Am Sonntag sollten meine zwei ersehnten Live-Highlights spielen: zuerst und für unsere WGT-Verhältnisse um 16 Uhr viel zu früh THE DEVIL & THE UNIVERSE (Volkspalast) und zu späterer Stunde BORGHESIA (Theater-Fabrik).
An dieser Stelle möchte ich unbedingt Frank aus Bielefeld für seinen guten Musikgeschmack danken, der mir THE DEVIL & THE UNIVERSE einige Wochen zuvor empfohlen hatte. The Devil & The Universe sind ein frisch gegründetes Projekt aus Wien, die zur Walpurgisnacht 2013 ihr erstes Album veröffentlichten. So neu klingen die Österreicher jedoch gar nicht, sondern streckenweise nach 80er Wave – mit Bezug auf das neueste Album bezeichnet es die Band selbst auch gern als „Goat Wave“ (hier im Video-Interview). Dahinter stecken Ashley Dayour (von „Whispers in the Shadow“) und David Pfister (von „Neigungsgruppe Sex, Gewalt und gute Laune“). Ihr 2. Album „Imprint Daath“ hatte ich mir vorm WGT gekauft; läuft seither in heavy rotation. THE DEVIL & THE UNIVERSE – der Bandname stammt von den zwei Tarotkarten – liefern einen finster-satanisch-magischen Sound, mal als raumgreifenden Dark Ambient (Sitra Ahra), mal mit treibenden elektropoppigen Beats (It Is Our Will). Das Konzept ist es „magische und religiöse Mechanismen“ zu vertonen.

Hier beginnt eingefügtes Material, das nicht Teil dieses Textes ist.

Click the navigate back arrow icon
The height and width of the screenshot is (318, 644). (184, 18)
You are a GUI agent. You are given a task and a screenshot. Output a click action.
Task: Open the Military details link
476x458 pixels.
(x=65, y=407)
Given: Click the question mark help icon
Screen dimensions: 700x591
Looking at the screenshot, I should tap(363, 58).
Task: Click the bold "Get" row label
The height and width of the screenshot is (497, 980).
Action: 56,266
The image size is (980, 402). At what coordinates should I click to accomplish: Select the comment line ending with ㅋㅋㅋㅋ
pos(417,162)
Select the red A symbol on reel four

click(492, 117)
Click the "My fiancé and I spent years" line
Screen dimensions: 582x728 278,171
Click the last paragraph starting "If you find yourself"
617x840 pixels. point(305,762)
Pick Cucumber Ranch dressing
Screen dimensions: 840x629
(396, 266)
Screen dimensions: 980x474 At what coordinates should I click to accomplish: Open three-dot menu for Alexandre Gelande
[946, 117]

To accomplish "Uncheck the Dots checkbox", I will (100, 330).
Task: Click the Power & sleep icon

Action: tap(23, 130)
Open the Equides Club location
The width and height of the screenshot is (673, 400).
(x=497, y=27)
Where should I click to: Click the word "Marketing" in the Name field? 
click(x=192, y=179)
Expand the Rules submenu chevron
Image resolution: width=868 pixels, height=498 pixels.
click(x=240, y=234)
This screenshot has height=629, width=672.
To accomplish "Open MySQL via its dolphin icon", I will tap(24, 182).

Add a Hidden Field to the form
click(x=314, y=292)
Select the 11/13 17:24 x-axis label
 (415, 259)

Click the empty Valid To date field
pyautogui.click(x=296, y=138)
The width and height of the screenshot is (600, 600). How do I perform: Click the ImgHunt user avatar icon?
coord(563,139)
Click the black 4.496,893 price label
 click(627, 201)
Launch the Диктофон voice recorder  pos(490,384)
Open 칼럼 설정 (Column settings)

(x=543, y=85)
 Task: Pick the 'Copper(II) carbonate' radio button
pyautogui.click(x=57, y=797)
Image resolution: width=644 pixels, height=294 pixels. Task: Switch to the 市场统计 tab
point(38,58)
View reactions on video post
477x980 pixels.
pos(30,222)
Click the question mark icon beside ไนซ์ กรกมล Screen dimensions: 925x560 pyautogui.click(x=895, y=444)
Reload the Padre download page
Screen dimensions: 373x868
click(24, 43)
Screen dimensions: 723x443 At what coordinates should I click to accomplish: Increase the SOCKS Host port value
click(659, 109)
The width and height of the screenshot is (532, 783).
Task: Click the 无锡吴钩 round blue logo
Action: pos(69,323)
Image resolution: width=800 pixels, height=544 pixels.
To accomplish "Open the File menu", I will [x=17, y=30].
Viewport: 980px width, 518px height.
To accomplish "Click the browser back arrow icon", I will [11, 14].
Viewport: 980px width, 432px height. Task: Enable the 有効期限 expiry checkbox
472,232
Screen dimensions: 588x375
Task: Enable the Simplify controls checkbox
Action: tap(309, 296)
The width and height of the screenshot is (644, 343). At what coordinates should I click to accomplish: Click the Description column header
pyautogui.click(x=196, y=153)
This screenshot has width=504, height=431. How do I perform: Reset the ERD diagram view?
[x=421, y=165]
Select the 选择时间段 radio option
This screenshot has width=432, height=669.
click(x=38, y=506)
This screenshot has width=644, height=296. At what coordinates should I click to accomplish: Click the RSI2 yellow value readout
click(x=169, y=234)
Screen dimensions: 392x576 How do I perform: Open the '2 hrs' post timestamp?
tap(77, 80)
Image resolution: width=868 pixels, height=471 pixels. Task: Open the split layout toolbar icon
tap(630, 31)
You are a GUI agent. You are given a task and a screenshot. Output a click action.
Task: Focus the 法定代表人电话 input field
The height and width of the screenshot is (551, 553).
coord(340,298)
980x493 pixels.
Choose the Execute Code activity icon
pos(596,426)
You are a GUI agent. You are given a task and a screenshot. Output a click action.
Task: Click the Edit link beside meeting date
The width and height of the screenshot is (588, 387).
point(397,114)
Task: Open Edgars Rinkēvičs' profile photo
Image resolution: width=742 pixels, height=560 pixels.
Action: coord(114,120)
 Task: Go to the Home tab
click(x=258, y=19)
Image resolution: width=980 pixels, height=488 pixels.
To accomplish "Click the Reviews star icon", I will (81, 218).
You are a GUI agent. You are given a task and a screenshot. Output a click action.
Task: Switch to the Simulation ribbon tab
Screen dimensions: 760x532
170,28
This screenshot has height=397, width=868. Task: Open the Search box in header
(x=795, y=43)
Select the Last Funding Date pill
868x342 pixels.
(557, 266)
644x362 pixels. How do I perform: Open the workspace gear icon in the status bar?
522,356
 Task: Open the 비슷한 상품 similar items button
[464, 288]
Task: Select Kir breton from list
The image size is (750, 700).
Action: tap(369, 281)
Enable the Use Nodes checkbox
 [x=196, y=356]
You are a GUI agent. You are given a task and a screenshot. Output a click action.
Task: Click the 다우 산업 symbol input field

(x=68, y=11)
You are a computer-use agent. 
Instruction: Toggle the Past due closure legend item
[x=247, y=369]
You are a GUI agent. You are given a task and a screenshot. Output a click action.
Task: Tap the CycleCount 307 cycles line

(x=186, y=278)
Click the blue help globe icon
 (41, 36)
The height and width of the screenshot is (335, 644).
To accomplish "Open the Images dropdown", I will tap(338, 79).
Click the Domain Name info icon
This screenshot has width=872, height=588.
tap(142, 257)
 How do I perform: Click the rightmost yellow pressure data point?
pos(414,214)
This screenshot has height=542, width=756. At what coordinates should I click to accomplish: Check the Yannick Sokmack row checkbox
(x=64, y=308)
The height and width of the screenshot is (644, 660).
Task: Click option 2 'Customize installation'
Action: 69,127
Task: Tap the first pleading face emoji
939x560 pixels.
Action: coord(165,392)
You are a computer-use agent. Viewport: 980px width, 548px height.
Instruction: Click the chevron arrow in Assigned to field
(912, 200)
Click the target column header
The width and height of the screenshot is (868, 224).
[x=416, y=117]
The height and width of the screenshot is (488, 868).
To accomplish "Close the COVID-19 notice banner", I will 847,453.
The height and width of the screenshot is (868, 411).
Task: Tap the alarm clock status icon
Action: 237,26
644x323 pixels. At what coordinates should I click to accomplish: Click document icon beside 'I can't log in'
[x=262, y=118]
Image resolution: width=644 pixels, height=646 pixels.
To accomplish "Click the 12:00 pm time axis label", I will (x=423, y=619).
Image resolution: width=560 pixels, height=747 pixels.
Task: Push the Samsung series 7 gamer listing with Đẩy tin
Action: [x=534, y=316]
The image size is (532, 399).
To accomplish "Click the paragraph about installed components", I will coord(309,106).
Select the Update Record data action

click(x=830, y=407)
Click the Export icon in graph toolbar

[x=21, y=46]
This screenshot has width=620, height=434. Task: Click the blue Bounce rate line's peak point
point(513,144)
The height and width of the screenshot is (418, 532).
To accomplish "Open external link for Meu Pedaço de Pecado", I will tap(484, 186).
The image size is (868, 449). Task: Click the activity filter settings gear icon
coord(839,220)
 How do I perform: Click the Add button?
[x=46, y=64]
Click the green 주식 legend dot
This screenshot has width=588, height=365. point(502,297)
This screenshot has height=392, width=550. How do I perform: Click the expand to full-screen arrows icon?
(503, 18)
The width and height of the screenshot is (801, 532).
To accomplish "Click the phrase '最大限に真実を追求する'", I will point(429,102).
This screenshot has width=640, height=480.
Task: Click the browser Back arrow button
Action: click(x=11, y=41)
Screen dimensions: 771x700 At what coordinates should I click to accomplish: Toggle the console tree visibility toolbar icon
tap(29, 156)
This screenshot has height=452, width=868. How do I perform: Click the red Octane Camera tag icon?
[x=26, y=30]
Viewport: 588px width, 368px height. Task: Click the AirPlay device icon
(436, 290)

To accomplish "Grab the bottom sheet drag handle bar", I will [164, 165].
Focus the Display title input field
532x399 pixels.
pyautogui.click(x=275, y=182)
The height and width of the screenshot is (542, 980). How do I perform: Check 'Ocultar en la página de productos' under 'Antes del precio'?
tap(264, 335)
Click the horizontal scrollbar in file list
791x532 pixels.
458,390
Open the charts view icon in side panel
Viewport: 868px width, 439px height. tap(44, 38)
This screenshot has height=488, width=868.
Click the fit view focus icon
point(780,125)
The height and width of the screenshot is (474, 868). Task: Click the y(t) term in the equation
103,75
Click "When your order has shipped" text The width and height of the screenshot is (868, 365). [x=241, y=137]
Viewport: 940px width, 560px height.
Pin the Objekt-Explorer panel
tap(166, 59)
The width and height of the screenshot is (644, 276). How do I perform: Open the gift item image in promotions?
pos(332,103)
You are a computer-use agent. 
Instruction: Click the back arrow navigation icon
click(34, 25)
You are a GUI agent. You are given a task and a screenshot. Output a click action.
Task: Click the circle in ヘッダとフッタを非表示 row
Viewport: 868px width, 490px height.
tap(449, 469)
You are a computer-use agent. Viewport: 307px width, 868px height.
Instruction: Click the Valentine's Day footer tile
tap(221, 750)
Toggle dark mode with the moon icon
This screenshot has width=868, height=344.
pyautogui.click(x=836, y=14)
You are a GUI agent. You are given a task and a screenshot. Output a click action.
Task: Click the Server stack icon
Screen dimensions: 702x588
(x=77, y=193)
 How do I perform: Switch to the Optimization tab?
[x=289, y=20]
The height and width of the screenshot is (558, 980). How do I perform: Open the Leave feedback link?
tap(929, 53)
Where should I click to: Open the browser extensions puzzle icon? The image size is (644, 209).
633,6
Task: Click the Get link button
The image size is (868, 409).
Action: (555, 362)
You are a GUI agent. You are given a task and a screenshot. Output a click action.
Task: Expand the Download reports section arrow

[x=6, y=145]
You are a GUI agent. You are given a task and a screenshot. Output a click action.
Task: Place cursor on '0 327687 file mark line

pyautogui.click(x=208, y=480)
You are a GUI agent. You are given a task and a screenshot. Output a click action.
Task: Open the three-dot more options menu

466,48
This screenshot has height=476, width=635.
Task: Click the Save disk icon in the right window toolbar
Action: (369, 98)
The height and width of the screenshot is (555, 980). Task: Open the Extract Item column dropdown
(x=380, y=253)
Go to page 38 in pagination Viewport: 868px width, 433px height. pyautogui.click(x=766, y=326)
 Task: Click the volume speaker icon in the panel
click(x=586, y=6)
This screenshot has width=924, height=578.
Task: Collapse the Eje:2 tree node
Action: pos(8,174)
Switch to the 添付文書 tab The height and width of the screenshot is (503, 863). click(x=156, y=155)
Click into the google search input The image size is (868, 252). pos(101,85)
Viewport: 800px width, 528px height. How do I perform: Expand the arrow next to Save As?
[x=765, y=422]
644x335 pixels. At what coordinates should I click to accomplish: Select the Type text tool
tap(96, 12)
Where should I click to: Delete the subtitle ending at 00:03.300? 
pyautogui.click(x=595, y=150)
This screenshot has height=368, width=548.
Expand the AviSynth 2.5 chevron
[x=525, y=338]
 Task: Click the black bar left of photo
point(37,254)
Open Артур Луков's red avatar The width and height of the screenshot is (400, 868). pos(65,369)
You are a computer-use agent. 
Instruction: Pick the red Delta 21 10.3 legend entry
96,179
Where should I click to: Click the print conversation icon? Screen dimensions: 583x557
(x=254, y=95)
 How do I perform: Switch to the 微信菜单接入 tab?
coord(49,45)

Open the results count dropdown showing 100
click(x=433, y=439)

Ich versuchte, meine Erwartungen an das Konzert nicht allzu hoch zu schrauben, damit ich nicht enttäuscht bin. Bevor sie die Bühne enterten durften wir uns mit „Satan is real“ von den Louvin Brothers schon mal einstimmen (oder einschunkeln). Da wusste ich: das wird guuuut und unorthodox – im wahrsten Sinne des Wortes! 😉 Dann eröffneten sie mit einem Goat-Intro.
Die Goat-Masken passten hervorragend, aber offensichtlich konnten sie dadurch schlecht sehen – sie setzen sie nach dem Intro ab. Leider, wenigstens für weitere 1-2 Stücke hätten sie noch optisch das magische Klangwerk untermalt. Das wurde aber auch über die eindrucksvollen Projektionen erreicht, die schwarze Magie und satanistische Rituale, Mystisches und Religiöses u.a. aus verschiedenen Filmen (z.B. „Die Teufel“ von Ken Russel) zeigten. Es war wirklich ein sehr gutes Konzert! Mein Highlight von diesem WGT. Auch, weil ich genau diesen Sound in der „schwarzen“ Musiklandschaft mittlerweile vermisse. THE DEVIL & THE UNIVERSE sind für mich ‚the missing link‘ zwischen Dark Ambient und düsterem, tanzbaren Electro Wave – beides mit Tiefgang und ohne, dass man von der Musik billig ‚angeschrien‘ wird. Finstere, getragene Klänge, die einerseits Rituale und magische Atmosphäre ergreifend vertonen, andererseits aber auch eine gewisse Leichtigkeit besitzen. Dass sie das Leben und sich selbst nicht zu wichtig nehmen, zeigte für mich auch die abrupte Showeinlage zu KLF’s „What time is love“ mit einem weißen tanzenden Einhorn vor projiziertem, im Zeitraffer welkenden Obst. Den Obstraffer fand ich gut, das knallige KLF-Cover passte nicht rein, obwohl ich’s lustig fand. Trotzdem wäre es besser als Zugabe, denn es durchbrach den düsteren Flow. Genau wie die metaller-artigen Sprünge (ab und zu) von Ashley/Sänger beim Gitarrenspiel. In einer Kutte ist es eindrucksvoller – gerade bei dieser Musik – wenn ich mich betont langsam bewege. Eben wie der Großmeister.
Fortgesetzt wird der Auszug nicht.